- What you have to do -
Using the data below, tally the lines that include the string "Task". Only the number is wanted.

(Dataset entries)
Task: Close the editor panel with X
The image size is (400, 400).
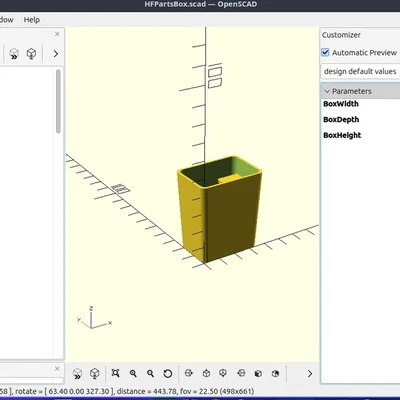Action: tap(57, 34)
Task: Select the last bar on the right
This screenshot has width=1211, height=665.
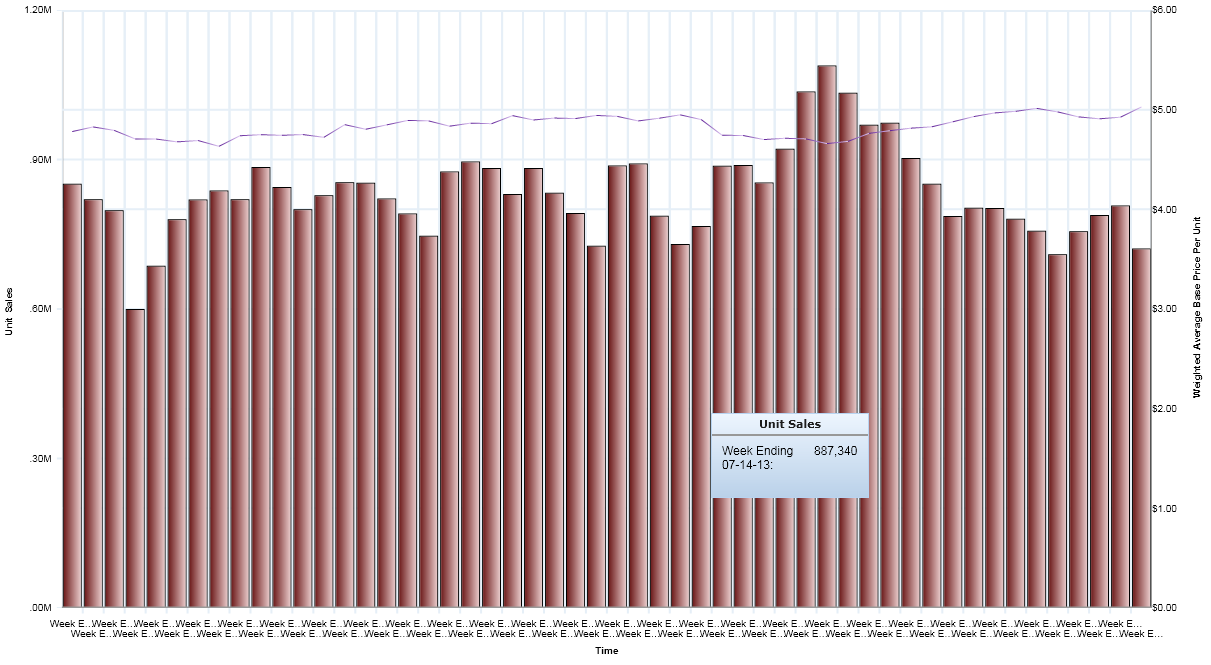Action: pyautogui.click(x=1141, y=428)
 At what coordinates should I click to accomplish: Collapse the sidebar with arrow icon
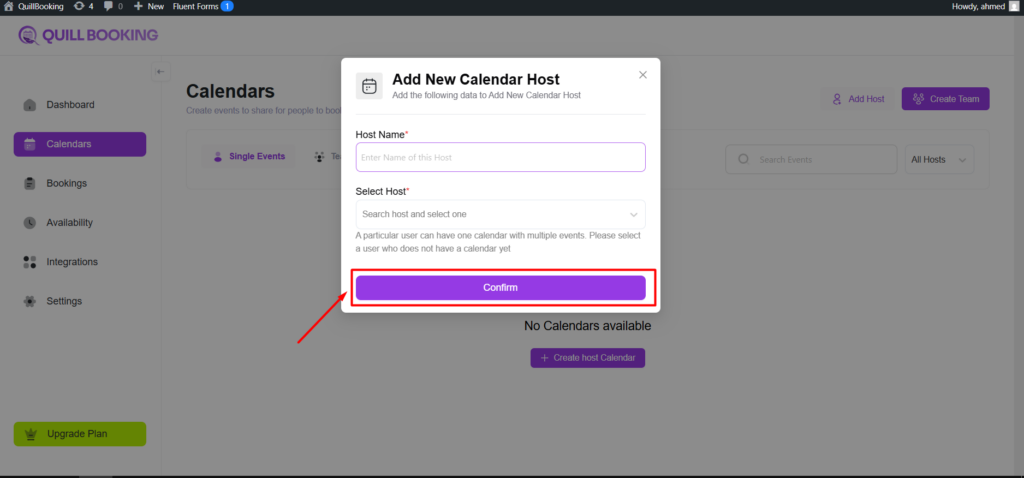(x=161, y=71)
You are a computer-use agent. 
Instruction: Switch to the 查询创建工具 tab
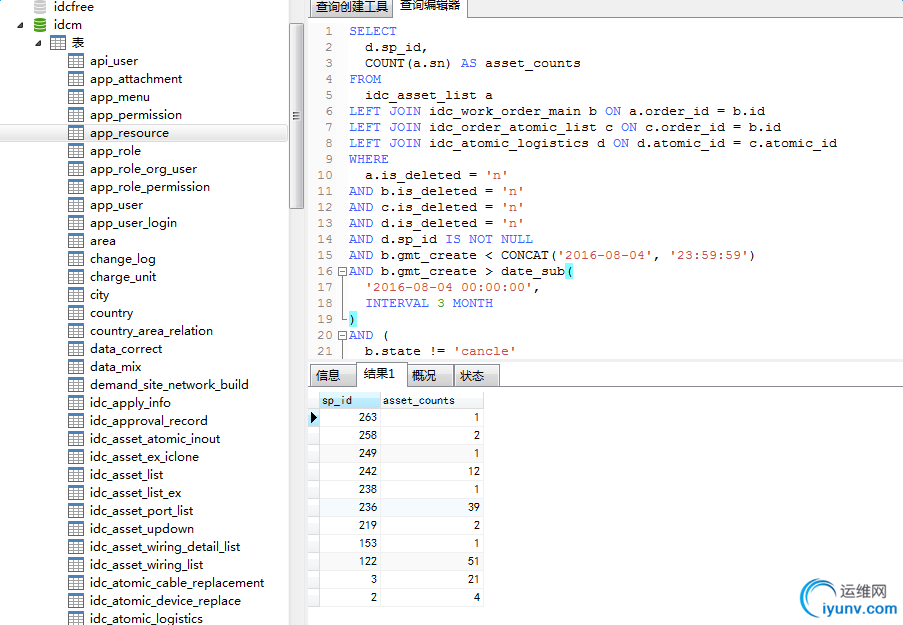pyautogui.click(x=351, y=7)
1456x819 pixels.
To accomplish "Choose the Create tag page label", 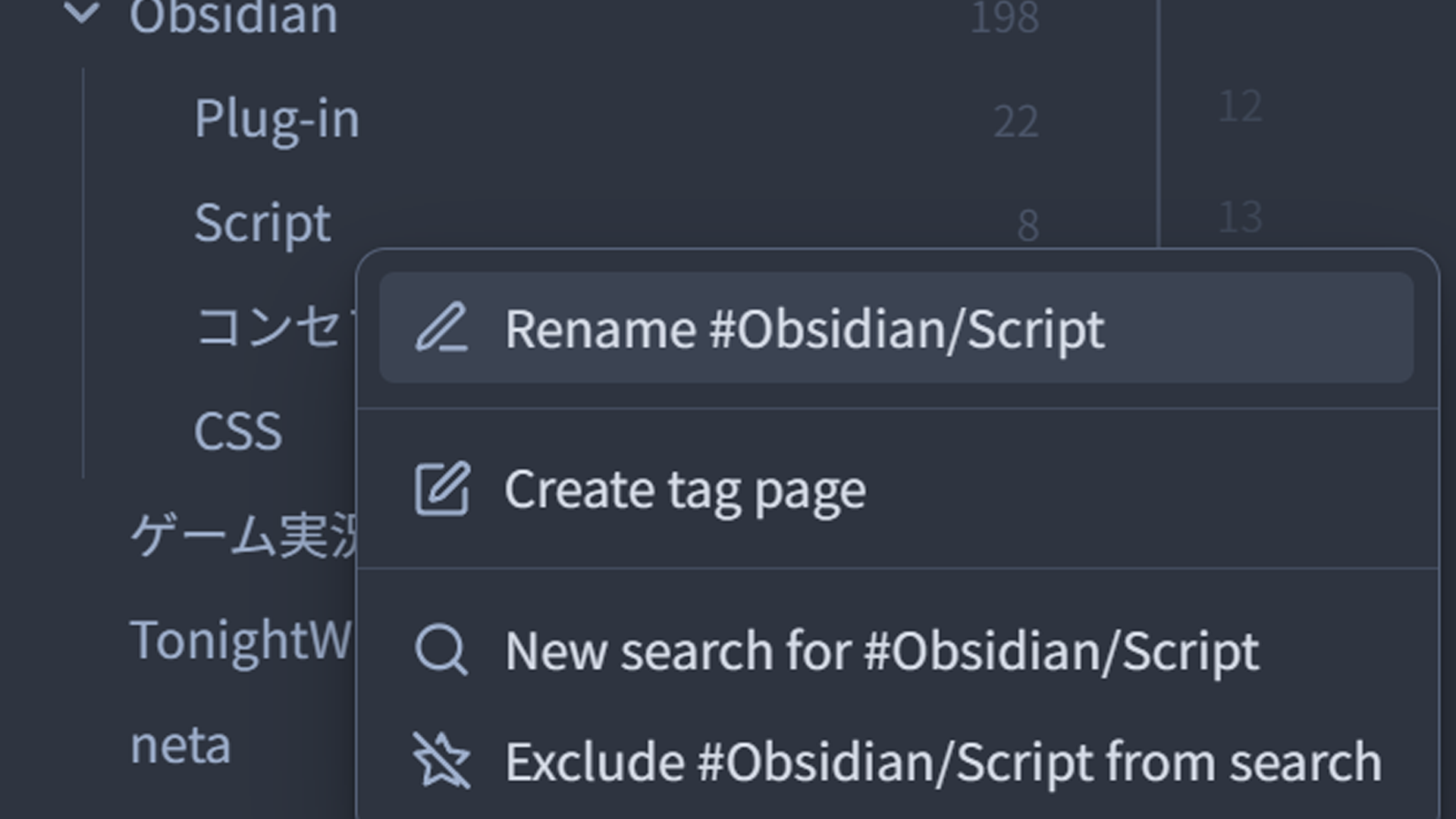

- Response to the exercise -
2